SOURCE DATA
************

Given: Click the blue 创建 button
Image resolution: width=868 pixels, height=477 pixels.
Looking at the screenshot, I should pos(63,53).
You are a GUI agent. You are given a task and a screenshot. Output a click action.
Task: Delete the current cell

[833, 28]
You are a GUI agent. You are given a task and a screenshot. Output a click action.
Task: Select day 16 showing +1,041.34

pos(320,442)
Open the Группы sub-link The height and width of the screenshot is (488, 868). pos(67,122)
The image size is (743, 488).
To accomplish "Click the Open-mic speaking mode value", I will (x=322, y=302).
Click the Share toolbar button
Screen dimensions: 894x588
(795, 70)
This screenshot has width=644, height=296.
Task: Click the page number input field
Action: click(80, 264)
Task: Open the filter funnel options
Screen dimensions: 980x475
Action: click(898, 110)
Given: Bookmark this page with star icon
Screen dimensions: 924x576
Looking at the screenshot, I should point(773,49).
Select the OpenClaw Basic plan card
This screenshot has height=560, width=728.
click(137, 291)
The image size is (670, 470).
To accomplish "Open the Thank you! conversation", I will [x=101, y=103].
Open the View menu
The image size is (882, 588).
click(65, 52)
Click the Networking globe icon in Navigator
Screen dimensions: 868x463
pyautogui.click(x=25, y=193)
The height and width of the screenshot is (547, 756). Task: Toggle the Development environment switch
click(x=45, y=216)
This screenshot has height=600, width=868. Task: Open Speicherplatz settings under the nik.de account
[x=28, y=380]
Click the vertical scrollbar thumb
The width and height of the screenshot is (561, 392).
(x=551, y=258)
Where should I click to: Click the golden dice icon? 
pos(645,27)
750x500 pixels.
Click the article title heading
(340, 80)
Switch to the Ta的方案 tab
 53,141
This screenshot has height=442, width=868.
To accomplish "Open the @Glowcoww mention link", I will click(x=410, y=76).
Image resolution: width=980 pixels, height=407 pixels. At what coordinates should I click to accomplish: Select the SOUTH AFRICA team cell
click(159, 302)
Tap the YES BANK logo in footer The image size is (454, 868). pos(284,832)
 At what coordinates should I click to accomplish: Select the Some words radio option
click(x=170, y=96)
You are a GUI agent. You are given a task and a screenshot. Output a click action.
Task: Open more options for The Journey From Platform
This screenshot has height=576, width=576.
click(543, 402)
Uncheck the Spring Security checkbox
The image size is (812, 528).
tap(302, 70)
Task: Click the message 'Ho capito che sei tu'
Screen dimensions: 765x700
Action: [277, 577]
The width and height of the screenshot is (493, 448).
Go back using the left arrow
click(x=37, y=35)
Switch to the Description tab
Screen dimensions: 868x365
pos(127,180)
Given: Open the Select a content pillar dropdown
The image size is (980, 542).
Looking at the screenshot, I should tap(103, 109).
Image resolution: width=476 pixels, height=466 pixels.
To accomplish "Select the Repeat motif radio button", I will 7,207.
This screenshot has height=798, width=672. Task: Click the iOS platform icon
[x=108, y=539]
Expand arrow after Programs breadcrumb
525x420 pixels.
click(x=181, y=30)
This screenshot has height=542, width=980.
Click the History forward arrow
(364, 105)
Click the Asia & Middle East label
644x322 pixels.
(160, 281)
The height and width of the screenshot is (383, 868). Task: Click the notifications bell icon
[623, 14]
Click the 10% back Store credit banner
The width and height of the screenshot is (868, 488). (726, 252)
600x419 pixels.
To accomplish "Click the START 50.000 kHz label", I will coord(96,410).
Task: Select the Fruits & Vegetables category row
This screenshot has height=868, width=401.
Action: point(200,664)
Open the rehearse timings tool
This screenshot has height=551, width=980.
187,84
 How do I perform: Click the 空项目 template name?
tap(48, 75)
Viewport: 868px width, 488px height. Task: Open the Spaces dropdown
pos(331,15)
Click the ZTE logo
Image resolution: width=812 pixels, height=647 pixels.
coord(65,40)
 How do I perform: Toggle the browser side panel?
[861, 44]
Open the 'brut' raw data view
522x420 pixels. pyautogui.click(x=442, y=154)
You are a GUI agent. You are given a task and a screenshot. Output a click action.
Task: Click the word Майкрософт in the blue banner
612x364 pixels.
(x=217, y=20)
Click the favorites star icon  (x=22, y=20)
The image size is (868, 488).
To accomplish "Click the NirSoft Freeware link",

************

EXERCISE DIRECTIONS
Each line that includes the string "options" should be copied from the data.

SOLUTION BELOW
Task: Open the filter funnel options
Task: Open more options for The Journey From Platform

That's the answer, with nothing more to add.